- **Estratto del testo**:
____

Si è scritto e detto tantissimo sulla storica vittoria dell’Italrugby sul Sudafrica: dal miracolo all’impresa, dalla storia alla botta di culo.

Escluderei subito quest’ultima: basta aver visto la partita per sapere che no, non è stata una botta di culo. Basta anche conoscere il rugby per sapere che il campo molto difficilmente mente e che alla fine, anche se si vince per un episodio, raramente è una menzogna. Cosa che, comunque, sabato non è successa: non è stato un episodio a decidere la partita.

Un miracolo neanche: l’Italia ha vinto giocando meglio di un Sudafrica che, non è un mistero, da qualche tempo a questa parte ha dei grossi problemi ed è enormemente sotto pressione (il rugby in RSA va parametrato più col nostro calcio che con il rugby, dal punto di vista del seguito, dell’attenzione mediatica, etc. Quindi questa sconfitta, che ne segue altre, da loro è come una serie di partite brutte e perse dalla nostra nazionale di pallone). Un miracolo sarebbe stato se l’Italia avesse battuto gli All Blacks, ma non lo è l’aver battuto questo Sudafrica. Fermo restando che, come detto sopra per la botta di culo, di miracoli nel rugby non se ne vedono: chi vince vince perché in quella partita se lo merita. Sempre parlando di Sudafrica, l’ultima partita che aveva fatto gridare al miracolo era stata la sconfitta degli Springboks contro il Giappone al mondiale 2015, ma basta guardare quella partita per capire che non è stato un miracolo neanche quello, perché il Giappone ha meritato di vincerla.

Restano impresa e storia, e direi che qui sì che ci siamo.

Storia molto semplicemente perché è la prima volta che l’Italia batte il Sudafrica, quindi sì, il risultato di sabato è per definizione storico: “storia” da manuale.

____

- **Compito scritto 1**:
Rispondi in base al testo sulla vittoria dell'Italrugby:
(a) Quale squadra aveva battuto gli Springboks al mondiale 2015?
(b) Quale avversario l'Italia avrebbe dovuto battere perché si potesse parlare di miracolo?
(c) In quale giorno della settimana si è giocata la partita?
- **Compito scritto 2**:
Quali sono i modi di definire la vittoria che il testo sulla vittoria dell'Italrugby elenca nella prima frase?
- **Compito scritto 3**:
Riporta dal testo sulla vittoria dell'Italrugby il passo che va da "Si è scritto" a "decidere la partita.".
Per rispondere serve soltanto il testo sulla vittoria dell'Italrugby, non l'elenco.

- **Estratto della fonte**:

____

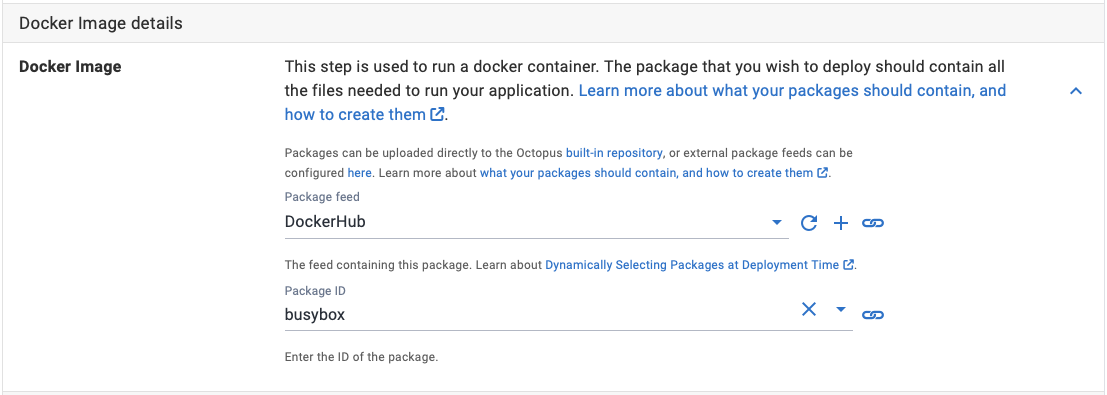Select the DockerHub feed combo box
The image size is (1107, 395).
pos(537,222)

____

- **Risposta attesa 1**:
(a) Il Giappone.
(b) Gli All Blacks.
(c) Sabato.

- **Risposta attesa 2**:
Miracolo, impresa, storia, botta di culo.

- **Risposta attesa 3**:
Si è scritto e detto tantissimo sulla storica vittoria dell’Italrugby sul Sudafrica: dal miracolo all’impresa, dalla storia alla botta di culo.

Escluderei subito quest’ultima: basta aver visto la partita per sapere che no, non è stata una botta di culo. Basta anche conoscere il rugby per sapere che il campo molto difficilmente mente e che alla fine, anche se si vince per un episodio, raramente è una menzogna. Cosa che, comunque, sabato non è successa: non è stato un episodio a decidere la partita.